Thursday, October 7, 2010

Sincerely, Violet

(Mort Ransen, 1987)
It's remarkable how just a little bit of judiciously applied intelligence can enliven, if not quite redeem, the tiresome soap cliches of Julian Roffman's "Shades of Love" franchise. As usual, this one has a harried career woman (Patricia Phillips) falling for some blow-dried guy even more affluent than she is (Simon MacCorkindale). The wrinkle this time is that, in pursuit of documents for her research project, Phillips first breaks into the MacCorkindale residence in the middle of the night, then poses as a street-smart mental patient for his benefit.
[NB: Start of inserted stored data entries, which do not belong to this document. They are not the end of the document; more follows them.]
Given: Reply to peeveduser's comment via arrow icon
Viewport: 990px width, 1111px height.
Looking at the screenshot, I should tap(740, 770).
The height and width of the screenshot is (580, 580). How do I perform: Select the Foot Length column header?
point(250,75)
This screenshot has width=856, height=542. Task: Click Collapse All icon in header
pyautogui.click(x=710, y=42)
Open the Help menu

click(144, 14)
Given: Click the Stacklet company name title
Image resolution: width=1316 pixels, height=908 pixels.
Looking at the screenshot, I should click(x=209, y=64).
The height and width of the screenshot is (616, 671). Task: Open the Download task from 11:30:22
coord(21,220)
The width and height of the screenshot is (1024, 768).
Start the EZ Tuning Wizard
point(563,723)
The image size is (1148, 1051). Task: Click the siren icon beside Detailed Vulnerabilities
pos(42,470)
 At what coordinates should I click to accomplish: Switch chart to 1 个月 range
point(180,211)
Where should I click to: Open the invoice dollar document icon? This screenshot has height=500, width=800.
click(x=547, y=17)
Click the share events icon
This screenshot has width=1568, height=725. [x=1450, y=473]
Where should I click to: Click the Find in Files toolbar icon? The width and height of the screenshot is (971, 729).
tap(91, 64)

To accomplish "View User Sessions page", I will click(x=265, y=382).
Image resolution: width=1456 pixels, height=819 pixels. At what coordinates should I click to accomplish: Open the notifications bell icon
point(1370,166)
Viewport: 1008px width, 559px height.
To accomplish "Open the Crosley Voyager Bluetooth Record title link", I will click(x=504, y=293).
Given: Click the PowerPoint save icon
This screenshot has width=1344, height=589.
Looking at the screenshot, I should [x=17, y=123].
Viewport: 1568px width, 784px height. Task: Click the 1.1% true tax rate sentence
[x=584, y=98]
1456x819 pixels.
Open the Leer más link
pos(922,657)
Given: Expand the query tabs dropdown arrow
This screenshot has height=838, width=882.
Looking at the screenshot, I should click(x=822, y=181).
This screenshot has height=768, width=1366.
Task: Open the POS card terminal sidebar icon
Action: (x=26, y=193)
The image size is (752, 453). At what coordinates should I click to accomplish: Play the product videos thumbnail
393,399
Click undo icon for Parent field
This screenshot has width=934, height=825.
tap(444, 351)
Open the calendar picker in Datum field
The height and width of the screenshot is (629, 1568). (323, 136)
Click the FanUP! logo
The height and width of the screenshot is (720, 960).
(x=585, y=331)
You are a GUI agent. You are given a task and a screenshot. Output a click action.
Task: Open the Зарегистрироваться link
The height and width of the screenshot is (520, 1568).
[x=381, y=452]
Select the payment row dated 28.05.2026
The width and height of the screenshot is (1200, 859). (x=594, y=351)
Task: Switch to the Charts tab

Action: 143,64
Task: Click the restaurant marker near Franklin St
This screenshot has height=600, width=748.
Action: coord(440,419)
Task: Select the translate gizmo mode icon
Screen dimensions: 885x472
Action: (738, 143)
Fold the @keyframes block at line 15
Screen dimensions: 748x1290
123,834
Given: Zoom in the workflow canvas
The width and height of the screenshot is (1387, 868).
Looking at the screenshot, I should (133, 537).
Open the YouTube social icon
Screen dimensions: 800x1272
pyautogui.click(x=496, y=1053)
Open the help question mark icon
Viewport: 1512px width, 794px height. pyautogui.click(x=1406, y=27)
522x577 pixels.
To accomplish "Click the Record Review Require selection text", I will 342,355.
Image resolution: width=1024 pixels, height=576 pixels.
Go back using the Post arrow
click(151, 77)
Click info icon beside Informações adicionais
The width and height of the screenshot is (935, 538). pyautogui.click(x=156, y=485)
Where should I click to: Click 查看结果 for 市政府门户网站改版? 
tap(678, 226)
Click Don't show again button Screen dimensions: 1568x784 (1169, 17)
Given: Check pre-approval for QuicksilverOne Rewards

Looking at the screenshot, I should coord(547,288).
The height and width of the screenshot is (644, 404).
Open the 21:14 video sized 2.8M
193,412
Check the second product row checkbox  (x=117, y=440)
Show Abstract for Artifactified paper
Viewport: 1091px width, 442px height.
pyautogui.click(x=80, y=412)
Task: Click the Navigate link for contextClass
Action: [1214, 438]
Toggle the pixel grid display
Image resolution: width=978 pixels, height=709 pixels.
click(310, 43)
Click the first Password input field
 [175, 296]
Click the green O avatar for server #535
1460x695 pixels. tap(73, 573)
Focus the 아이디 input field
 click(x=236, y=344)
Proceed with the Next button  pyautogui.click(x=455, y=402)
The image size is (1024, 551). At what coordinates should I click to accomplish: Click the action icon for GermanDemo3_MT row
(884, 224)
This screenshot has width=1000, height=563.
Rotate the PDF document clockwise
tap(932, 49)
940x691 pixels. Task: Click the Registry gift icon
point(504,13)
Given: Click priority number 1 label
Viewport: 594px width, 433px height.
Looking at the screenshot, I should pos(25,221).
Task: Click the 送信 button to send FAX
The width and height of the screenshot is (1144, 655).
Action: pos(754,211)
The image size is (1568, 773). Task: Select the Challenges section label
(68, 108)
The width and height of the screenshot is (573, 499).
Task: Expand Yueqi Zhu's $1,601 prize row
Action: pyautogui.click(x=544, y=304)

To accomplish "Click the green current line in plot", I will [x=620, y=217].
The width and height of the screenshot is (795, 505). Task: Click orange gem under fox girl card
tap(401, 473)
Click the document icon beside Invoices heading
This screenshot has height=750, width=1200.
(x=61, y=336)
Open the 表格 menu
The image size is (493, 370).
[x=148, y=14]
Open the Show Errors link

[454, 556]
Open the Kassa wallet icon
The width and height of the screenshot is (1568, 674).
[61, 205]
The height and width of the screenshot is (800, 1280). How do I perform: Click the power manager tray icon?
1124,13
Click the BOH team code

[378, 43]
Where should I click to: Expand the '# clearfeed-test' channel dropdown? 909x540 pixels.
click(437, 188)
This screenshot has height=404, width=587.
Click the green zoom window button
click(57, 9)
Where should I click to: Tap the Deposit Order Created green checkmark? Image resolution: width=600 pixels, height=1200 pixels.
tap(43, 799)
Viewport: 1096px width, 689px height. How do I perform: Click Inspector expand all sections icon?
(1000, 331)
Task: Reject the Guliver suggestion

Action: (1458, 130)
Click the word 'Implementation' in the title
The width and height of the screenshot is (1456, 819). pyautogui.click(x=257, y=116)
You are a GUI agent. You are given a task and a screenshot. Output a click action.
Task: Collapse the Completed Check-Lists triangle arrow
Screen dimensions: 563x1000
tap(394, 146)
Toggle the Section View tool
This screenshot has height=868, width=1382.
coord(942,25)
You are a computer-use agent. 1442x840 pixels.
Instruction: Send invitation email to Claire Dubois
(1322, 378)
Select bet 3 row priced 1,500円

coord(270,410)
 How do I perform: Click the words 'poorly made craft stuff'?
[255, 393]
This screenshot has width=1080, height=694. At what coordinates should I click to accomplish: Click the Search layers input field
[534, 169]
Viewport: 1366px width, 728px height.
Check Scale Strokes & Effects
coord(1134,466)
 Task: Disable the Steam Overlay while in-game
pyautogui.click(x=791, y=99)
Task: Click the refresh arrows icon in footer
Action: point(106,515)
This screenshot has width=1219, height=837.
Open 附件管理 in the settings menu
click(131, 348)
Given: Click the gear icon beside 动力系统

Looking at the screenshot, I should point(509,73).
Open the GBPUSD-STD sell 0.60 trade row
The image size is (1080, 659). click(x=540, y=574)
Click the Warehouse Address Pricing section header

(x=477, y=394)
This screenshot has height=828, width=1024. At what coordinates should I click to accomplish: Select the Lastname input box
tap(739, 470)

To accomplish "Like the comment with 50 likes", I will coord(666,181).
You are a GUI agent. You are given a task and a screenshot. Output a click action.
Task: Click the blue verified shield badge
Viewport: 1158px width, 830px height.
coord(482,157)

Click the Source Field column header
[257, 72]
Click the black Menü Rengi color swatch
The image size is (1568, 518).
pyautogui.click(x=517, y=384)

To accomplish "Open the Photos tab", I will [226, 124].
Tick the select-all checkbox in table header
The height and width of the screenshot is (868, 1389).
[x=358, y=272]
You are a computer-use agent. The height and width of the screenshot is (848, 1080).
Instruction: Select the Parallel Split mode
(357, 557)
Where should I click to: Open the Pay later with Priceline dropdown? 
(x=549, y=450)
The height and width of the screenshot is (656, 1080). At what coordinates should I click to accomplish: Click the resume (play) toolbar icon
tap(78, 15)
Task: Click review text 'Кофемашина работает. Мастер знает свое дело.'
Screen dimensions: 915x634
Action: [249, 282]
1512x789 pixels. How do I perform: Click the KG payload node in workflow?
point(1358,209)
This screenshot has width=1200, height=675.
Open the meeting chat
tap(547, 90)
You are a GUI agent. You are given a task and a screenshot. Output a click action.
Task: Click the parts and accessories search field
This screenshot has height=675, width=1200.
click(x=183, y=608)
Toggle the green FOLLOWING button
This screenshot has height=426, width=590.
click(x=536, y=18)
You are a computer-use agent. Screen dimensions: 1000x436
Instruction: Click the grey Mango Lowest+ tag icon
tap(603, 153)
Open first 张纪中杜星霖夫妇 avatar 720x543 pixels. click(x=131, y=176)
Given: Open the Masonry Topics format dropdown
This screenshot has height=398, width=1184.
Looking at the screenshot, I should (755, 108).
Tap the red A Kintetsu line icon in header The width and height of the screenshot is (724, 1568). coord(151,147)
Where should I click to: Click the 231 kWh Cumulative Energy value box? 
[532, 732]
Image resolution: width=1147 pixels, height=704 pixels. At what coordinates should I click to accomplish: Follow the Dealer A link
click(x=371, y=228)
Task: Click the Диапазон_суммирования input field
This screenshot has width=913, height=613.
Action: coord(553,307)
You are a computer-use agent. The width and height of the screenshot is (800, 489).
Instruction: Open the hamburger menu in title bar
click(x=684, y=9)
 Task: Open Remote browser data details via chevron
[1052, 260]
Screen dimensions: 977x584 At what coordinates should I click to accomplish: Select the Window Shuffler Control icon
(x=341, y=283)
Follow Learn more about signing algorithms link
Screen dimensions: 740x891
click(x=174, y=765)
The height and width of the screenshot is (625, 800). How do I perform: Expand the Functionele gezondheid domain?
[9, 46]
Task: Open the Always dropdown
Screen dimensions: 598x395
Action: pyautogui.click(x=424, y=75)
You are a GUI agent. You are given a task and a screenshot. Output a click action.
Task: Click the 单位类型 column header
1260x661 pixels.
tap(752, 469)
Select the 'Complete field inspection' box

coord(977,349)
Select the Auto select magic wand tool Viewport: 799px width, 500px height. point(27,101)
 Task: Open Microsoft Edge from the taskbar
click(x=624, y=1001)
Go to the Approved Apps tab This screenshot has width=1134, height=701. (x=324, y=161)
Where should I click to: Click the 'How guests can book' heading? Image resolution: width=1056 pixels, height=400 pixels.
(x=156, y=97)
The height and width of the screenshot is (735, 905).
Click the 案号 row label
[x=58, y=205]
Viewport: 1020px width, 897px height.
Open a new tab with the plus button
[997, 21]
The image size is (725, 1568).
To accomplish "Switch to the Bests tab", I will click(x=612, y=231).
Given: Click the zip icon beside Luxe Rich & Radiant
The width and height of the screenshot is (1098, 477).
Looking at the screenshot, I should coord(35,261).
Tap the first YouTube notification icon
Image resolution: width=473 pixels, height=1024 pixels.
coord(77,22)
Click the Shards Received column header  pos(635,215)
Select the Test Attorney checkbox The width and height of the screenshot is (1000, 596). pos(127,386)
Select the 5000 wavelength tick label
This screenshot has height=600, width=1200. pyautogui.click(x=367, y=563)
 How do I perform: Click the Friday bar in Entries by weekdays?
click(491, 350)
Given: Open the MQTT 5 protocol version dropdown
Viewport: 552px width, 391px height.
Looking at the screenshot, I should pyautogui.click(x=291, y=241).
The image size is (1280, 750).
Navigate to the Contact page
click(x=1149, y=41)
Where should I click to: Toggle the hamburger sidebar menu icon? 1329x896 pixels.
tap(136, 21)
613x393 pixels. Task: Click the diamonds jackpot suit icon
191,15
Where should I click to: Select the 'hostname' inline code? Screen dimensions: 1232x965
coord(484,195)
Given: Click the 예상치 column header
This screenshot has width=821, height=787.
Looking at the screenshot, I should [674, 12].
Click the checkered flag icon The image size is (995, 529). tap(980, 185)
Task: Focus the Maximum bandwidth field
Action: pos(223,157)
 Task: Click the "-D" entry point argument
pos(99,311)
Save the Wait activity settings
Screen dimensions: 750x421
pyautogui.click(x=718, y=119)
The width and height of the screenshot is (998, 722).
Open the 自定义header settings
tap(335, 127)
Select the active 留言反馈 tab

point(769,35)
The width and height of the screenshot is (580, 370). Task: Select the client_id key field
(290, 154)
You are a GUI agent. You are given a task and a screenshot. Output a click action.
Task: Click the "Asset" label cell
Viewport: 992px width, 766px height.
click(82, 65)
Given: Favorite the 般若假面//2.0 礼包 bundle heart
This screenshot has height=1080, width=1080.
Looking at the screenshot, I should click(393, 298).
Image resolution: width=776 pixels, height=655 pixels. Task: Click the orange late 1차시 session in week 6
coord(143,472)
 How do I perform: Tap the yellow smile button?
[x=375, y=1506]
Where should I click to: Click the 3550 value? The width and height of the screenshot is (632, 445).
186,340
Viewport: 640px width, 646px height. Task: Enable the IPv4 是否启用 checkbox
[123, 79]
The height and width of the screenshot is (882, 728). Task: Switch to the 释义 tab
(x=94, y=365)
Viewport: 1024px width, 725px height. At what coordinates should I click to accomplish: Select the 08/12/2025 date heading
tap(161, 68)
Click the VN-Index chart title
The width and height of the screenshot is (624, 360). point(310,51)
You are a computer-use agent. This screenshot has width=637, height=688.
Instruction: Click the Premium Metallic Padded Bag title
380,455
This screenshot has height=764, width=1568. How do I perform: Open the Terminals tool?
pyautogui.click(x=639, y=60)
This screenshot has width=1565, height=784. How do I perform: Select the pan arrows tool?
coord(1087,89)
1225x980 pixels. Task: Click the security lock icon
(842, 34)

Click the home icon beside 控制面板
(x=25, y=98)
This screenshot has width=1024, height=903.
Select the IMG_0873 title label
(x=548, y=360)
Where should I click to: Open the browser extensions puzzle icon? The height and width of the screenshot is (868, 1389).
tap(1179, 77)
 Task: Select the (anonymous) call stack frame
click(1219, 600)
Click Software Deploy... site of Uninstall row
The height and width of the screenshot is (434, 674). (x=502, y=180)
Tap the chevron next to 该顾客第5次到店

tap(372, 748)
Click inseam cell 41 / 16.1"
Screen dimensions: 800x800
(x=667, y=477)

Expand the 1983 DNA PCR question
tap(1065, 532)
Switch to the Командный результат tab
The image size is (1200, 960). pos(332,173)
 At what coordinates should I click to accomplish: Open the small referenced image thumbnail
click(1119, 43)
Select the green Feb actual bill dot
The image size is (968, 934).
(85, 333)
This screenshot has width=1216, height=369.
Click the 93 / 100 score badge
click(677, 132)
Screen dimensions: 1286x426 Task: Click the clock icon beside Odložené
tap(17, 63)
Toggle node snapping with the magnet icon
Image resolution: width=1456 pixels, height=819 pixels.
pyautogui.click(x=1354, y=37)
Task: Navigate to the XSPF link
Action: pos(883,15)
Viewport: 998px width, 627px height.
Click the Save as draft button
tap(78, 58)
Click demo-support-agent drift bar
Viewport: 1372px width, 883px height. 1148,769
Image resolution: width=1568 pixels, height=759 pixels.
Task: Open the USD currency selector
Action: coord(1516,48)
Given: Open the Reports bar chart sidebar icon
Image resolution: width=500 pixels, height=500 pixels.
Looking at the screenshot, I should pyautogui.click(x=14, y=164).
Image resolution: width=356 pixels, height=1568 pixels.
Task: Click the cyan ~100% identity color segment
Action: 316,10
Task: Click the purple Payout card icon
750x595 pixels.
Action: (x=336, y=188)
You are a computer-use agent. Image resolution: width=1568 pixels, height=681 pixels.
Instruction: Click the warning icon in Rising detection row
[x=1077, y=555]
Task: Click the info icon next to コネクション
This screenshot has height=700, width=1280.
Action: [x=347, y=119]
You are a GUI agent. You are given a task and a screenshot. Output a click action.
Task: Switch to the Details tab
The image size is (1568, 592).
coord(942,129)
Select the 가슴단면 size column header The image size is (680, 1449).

Ransen plays the break-in for amiable farce, the double-identity plot for Freudian musings re the truth of social performance, and both turn out to be exactly the right decisions, embracing and heightening the unreality of the scenario while hitting actual emotional resonances that carry you through the predictable romantic narrative that ensues. Ransen's atypical outbursts of humour - check out the interactions with the secretary, or the eavesdropping-dude-in-the-cafeteria routine - give the project such a lift that you don't even mind the remarkably dubious counsel of Phillips' psychotherapist buddy. And when the big musical numbers kick in, he focuses in on the faces of his subjects instead of collapsing into the usual vaseline-smeared montage - a small mercy, maybe, but a telling and generous one.